Negozi, le chiusure in calo Stabili le nuove aperture «Ecco il rilancio post Covid»

Si contano 600 attività in città, di cui 290 bar e ristoranti e 310 al dettaglio Dal 2022 al 2023 la ripresa delle vendite: registrate meno serrande abbassate
CHIETI. Scende il numero di commercianti che decide di abbassare serranda; le aperture rimangono stabili. Dal 2022 al 2023 i dati registrati dall’ufficio commercio del Comune di Chieti fotografano una ripresa del settore in città. Un commercio che si rialza dopo i duri anni della pandemia. «Siamo riusciti a ripristinare un clima di fiducia che la pandemia ha fatto traballare», spiega l’assessore al Commercio Manuel Pantalone, «questi dati certificano una ripresa economica e la voglia di investire a Chieti».
APERTURE E CHIUSURE Il commercio teatino riparte dopo aver fatto i conti per due anni con le chiusure forzate per la pandemia, poi le regole imposte dalle norme anti-contagio e, soprattutto, con le stangate di bollette e aumenti sulle famiglie che hanno messo a dura prova la capacità di acquisto. Ma i commercianti hanno retto bene: sono state 135 le nuove aperture in città nel 2023, rispetto alle 138 del 2022. Questi i dati forniti al Centro dall’assessorato al Commercio del Comune che «certificano il buon lavoro che stiamo compiendo in questi anni alla guida della città», commenta l’assessore Pantalone, «considerando anche tutto ciò che abbiamo fatto in sinergia con l’assessorato agli eventi per rendere attrattiva la nostra città». Dalla Notte gialla del commercio al Black friday e ai mercatini natalizi, il Comune ha messo in campo diverse iniziative a favore della categoria. «Abbiamo sempre voluto rafforzare il concetto virtuoso di negozio di vicinato», continua Pantalone, «pensando la città come un centro commerciale all’aperto». Dal 2022 al 2023 sono diminuite le chiusure dei negozi: passano da 142 nel 2022 a 126 registrate l’anno scorso. «Una sensibile diminuzione delle chiusure che indica una voce positiva sul commercio in città», prosegue l’assessore che proprio ieri pomeriggio ha partecipato all’inaugurazione di un nuovo negozio di abbigliamento in viale Benedetto Croce, allo Scalo.

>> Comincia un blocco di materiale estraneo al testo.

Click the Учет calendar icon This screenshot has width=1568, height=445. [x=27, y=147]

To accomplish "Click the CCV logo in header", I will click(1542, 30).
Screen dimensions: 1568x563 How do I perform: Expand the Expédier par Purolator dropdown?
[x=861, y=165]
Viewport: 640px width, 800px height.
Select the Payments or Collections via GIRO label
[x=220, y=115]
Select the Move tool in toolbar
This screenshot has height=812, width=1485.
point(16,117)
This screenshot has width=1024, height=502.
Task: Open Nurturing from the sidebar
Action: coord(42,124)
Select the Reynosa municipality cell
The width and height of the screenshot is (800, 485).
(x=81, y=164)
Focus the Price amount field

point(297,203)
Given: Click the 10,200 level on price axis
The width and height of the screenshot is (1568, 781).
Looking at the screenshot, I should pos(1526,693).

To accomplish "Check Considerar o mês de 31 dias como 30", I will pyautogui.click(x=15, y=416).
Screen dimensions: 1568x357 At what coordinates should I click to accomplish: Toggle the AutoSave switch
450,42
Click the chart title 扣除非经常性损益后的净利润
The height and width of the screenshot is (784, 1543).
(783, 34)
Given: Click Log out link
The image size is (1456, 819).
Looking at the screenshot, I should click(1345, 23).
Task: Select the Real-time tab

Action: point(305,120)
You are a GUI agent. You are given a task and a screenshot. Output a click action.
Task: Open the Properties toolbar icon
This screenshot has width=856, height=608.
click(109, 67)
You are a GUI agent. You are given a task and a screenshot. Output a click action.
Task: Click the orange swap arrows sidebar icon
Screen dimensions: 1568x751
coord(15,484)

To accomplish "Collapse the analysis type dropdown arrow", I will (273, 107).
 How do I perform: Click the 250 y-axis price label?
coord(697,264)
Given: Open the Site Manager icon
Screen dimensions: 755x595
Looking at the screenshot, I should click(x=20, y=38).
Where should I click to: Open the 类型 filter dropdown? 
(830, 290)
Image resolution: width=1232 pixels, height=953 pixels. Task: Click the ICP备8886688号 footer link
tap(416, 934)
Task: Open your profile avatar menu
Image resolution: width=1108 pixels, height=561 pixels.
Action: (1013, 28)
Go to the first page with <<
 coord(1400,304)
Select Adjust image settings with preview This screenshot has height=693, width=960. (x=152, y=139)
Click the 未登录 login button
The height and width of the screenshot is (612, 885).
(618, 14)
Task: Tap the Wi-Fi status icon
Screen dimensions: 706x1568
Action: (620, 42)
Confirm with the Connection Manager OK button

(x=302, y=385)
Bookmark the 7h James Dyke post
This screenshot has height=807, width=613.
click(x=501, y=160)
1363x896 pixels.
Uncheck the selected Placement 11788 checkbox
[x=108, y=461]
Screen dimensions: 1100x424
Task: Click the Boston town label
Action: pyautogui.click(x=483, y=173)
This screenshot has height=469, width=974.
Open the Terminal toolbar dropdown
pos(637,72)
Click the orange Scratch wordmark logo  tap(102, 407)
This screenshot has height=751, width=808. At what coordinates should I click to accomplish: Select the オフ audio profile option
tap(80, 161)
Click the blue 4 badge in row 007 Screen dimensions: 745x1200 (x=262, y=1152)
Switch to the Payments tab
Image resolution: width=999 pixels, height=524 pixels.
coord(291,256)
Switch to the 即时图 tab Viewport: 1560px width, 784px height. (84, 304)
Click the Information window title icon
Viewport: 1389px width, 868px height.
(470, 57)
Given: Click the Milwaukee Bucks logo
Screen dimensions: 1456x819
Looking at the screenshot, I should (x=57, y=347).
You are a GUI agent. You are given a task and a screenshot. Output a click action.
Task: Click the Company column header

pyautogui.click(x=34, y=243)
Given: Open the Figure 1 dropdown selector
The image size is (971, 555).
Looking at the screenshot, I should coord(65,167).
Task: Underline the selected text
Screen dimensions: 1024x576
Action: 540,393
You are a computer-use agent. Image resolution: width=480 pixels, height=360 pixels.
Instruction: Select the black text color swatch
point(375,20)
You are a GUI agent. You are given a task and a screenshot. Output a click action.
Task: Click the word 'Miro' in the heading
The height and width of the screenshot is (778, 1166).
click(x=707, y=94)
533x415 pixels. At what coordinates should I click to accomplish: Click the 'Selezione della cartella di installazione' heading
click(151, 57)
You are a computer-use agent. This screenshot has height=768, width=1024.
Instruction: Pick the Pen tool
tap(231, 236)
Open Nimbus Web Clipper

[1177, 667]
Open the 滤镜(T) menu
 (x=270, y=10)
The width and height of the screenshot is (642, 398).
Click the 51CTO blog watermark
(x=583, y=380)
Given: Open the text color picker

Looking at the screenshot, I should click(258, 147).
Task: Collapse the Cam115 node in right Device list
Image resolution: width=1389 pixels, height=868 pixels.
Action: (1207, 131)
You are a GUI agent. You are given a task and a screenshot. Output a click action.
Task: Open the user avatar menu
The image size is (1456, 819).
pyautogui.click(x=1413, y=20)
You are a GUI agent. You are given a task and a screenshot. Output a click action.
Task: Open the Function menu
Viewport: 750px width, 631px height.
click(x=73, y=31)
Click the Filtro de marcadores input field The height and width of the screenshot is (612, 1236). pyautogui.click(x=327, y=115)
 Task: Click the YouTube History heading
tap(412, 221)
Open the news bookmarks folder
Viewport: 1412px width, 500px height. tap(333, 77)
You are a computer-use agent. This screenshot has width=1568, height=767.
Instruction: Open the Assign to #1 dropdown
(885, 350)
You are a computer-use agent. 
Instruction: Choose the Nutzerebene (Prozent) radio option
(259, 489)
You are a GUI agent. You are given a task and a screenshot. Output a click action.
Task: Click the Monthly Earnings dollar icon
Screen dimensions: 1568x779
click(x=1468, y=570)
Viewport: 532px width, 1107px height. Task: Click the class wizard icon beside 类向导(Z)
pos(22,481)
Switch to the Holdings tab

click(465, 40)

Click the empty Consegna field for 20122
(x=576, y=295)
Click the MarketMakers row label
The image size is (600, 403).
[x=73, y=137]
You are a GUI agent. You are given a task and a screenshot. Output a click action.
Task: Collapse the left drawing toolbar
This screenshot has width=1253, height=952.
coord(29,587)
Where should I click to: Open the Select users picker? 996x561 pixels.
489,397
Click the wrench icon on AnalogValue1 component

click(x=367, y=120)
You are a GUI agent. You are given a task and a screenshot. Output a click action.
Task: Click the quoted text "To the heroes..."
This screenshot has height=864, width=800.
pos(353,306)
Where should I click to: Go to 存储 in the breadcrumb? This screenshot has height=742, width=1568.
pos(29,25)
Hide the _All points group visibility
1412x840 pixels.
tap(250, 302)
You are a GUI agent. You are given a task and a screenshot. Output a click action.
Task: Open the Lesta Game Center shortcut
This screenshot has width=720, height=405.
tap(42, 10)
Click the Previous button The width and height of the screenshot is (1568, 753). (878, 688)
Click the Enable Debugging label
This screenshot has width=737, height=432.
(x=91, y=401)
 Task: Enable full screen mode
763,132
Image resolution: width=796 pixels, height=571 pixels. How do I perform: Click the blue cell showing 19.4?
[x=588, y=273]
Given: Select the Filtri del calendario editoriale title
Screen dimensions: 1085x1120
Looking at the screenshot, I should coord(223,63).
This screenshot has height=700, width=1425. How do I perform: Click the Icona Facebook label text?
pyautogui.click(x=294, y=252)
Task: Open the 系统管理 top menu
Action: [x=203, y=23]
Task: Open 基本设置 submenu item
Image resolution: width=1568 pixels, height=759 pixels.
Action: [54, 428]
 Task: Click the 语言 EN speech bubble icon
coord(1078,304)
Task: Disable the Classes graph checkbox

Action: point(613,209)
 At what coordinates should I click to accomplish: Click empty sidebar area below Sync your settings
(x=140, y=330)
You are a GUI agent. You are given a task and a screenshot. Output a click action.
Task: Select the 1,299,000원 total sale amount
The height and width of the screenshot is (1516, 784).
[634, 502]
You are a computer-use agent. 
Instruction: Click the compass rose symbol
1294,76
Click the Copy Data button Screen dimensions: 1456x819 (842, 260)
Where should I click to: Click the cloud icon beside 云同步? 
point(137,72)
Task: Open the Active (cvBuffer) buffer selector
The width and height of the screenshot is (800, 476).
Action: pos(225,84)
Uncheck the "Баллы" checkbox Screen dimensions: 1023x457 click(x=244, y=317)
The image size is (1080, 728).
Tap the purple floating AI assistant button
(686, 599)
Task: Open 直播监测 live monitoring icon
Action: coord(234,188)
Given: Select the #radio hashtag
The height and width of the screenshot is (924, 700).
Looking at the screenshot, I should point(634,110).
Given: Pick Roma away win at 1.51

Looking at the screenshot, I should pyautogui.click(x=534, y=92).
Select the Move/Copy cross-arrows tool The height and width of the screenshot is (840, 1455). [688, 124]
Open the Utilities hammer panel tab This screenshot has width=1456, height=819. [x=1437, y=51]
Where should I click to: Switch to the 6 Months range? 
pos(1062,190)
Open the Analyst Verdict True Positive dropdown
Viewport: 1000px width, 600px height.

IL NUMERO DI ATTIVITàComplessivamente in tutta la città gli uffici hanno contato 600 attività, di cui circa 290 sono bar e ristoranti e 310 commercio al dettaglio. Secondo l’ultimo censimento del 2022 di Confcommercio, Chieti presenta un’offerta commerciale in linea con le altre città abruzzesi e batte il centro storico di Pescara come presenza di commercio al dettaglio. Sono 133 le attività del centro storico di Pescara censite nel 2022 contro le 174 di Chieti. Nel confronto con Teramo e L’Aquila i numeri di Chieti sono in linea. Ad Ascoli Piceno si registrano 135 attività in centro storico, a Chieti 174, e 368 non in centro storico, mentre a Chieti sono 416.
I COMMERCIANTI Per Confesercenti le chiusure in città sono dovute all’assenza del ricambio generazionale. «Ci sono attività che muoiono per un effetto di vecchiaia perché il titolare va in pensione, non c’è chi subentra perché i figli prendono altre strade», spiega Marina De Marco, rappresentante di Confesercenti, «ma le nuove aperture sicuramente si traducono in un’immagine di Chieti che volge al futuro, anche dopo il brutto periodo del Covid». Offerta culturale, turistica e sociale sono per Marisa Tiberio di Confcommercio «i tre pilastri», dice, «che fanno una città attrattiva e vivibile per i residenti. Su questi bisogna investire per incentivare il commercio. È anche impellente e indispensabile stare attenti al rispetto delle regole per garantire un corretto mix merceologico tra le attività, senza sbilanciare l’offerta al cliente».